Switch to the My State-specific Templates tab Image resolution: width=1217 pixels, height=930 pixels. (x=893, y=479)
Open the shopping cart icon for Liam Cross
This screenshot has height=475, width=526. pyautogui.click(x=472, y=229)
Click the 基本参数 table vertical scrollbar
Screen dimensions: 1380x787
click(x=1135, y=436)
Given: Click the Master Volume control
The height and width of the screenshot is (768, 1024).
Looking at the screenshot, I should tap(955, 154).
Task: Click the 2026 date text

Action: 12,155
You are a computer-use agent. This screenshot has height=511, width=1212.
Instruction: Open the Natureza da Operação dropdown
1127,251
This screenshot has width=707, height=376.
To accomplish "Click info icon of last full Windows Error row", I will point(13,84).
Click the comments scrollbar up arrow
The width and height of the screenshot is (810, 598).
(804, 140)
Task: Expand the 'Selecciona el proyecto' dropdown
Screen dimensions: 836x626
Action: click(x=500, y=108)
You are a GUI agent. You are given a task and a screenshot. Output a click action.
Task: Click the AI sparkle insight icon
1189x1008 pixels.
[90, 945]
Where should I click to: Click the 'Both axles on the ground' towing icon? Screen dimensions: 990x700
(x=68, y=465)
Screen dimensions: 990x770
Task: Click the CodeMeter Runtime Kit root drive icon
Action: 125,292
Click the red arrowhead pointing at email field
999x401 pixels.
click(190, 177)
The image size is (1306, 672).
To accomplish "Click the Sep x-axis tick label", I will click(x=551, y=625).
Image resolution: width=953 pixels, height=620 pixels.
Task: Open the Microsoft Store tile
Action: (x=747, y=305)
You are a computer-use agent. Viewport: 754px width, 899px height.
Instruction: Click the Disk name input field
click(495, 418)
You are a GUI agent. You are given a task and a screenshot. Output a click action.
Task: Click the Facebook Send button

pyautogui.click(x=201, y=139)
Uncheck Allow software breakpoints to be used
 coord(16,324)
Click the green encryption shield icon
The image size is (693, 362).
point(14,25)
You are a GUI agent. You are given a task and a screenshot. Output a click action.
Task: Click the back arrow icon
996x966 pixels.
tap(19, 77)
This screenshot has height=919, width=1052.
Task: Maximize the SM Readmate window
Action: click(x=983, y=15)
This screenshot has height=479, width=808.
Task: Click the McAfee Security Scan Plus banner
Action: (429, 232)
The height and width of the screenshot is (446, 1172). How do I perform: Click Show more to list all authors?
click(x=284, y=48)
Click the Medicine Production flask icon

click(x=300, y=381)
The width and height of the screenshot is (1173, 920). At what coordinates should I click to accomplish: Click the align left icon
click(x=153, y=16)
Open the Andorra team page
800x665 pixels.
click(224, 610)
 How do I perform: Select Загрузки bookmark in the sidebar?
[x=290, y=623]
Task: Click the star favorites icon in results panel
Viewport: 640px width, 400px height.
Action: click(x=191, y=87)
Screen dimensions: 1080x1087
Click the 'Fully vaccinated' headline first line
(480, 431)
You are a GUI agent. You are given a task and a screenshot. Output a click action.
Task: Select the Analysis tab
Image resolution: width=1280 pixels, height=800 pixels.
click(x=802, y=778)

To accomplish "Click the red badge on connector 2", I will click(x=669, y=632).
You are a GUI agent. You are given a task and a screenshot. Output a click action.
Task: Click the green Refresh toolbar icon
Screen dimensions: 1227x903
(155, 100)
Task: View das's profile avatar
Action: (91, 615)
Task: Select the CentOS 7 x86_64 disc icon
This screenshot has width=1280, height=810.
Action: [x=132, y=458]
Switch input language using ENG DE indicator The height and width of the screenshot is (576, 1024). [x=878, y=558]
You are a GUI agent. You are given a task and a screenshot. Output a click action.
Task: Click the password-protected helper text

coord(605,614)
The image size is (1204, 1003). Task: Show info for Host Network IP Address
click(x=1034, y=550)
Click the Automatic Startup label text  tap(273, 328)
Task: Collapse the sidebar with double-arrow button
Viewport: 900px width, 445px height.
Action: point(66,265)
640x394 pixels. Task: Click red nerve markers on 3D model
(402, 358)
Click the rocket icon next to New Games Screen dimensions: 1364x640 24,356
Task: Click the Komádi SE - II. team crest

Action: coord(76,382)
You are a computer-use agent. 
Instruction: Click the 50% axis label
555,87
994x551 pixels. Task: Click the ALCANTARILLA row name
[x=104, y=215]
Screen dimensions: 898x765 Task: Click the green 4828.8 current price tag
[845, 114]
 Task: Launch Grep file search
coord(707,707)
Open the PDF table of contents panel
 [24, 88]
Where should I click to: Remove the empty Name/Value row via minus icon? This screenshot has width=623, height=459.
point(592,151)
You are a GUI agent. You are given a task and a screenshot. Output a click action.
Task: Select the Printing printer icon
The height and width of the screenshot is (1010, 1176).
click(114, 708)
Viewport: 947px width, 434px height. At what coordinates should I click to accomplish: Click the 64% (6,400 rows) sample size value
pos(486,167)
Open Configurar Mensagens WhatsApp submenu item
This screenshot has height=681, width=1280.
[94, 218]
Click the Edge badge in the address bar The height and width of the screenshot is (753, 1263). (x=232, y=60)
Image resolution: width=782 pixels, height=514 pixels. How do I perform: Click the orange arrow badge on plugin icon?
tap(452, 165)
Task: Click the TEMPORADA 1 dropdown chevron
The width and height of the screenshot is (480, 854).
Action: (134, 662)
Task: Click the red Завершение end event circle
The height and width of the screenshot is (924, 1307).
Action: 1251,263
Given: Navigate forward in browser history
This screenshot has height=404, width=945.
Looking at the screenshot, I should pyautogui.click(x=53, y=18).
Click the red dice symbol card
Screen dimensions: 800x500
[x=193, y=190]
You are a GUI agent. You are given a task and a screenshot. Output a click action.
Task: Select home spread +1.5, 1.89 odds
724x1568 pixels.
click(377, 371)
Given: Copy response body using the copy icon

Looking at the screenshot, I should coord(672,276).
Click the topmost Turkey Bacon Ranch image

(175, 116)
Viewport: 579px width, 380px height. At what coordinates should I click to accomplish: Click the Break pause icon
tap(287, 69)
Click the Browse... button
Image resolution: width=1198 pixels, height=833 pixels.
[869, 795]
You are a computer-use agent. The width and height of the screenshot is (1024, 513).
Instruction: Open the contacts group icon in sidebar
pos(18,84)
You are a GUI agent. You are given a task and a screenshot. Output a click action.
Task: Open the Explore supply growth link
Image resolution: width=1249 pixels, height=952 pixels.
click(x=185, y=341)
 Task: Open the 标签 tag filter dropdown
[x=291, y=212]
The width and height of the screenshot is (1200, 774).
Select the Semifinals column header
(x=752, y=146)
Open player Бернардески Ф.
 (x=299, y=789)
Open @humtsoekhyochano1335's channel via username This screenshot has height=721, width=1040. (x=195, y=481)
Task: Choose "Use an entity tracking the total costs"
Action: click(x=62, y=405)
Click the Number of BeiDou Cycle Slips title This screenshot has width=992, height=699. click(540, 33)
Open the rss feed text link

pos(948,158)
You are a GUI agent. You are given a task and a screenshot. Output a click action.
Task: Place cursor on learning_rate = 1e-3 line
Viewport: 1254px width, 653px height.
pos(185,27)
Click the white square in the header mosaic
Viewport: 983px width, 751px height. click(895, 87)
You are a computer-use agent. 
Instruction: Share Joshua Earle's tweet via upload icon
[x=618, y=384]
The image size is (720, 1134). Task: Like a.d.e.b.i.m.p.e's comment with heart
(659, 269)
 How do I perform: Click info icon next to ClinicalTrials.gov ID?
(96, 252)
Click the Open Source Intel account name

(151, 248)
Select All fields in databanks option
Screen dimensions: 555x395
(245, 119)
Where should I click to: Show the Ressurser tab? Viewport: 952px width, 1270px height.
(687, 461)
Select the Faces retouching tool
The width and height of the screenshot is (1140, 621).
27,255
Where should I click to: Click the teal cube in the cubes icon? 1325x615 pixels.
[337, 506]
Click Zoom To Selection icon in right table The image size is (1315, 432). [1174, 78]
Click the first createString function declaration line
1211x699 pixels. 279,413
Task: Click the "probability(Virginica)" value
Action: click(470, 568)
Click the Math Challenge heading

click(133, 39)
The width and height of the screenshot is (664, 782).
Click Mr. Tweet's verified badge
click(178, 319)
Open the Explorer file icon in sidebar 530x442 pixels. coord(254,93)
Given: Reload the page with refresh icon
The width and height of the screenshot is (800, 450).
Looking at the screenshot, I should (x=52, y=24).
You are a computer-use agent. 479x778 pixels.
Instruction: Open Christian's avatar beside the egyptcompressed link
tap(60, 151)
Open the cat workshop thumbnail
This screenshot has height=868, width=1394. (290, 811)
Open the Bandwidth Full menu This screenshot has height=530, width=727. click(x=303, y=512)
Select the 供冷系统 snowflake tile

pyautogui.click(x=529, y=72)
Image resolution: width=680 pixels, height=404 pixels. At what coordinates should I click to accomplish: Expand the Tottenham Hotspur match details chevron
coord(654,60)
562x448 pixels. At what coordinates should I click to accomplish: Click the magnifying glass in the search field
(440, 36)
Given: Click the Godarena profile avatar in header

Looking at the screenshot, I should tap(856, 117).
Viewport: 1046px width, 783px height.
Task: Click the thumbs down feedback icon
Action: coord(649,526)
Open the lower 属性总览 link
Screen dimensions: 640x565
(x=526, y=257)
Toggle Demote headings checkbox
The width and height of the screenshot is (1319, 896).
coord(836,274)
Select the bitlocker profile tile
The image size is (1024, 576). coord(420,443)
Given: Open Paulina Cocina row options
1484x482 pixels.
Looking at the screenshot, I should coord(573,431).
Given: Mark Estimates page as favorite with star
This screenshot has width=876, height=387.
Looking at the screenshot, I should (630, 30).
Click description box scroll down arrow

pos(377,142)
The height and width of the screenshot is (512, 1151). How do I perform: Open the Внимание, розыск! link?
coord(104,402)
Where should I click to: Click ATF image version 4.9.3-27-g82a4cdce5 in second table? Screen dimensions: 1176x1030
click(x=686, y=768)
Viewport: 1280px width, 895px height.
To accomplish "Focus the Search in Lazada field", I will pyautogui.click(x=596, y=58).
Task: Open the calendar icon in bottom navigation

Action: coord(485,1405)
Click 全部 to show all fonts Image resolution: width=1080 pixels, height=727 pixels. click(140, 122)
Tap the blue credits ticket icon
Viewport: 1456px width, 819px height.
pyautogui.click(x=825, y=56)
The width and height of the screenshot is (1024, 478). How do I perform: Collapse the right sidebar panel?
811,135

**Instructions for the task:**
From the data above, output only the lines between the line containing "Instruction: Open the contacts" and the line containing "Select All fields in databanks option", inclusive, exactly as written.

**Written solution:**
Instruction: Open the contacts group icon in sidebar
pos(18,84)
You are a GUI agent. You are given a task and a screenshot. Output a click action.
Task: Open the Explore supply growth link
Image resolution: width=1249 pixels, height=952 pixels.
click(x=185, y=341)
 Task: Open the 标签 tag filter dropdown
[x=291, y=212]
The width and height of the screenshot is (1200, 774).
Select the Semifinals column header
(x=752, y=146)
Open player Бернардески Ф.
 (x=299, y=789)
Open @humtsoekhyochano1335's channel via username This screenshot has height=721, width=1040. (x=195, y=481)
Task: Choose "Use an entity tracking the total costs"
Action: click(x=62, y=405)
Click the Number of BeiDou Cycle Slips title This screenshot has width=992, height=699. click(540, 33)
Open the rss feed text link

pos(948,158)
You are a GUI agent. You are given a task and a screenshot. Output a click action.
Task: Place cursor on learning_rate = 1e-3 line
Viewport: 1254px width, 653px height.
pos(185,27)
Click the white square in the header mosaic
Viewport: 983px width, 751px height. click(895, 87)
You are a computer-use agent. 
Instruction: Share Joshua Earle's tweet via upload icon
[x=618, y=384]
The image size is (720, 1134). Task: Like a.d.e.b.i.m.p.e's comment with heart
(659, 269)
 How do I perform: Click info icon next to ClinicalTrials.gov ID?
(96, 252)
Click the Open Source Intel account name

(151, 248)
Select All fields in databanks option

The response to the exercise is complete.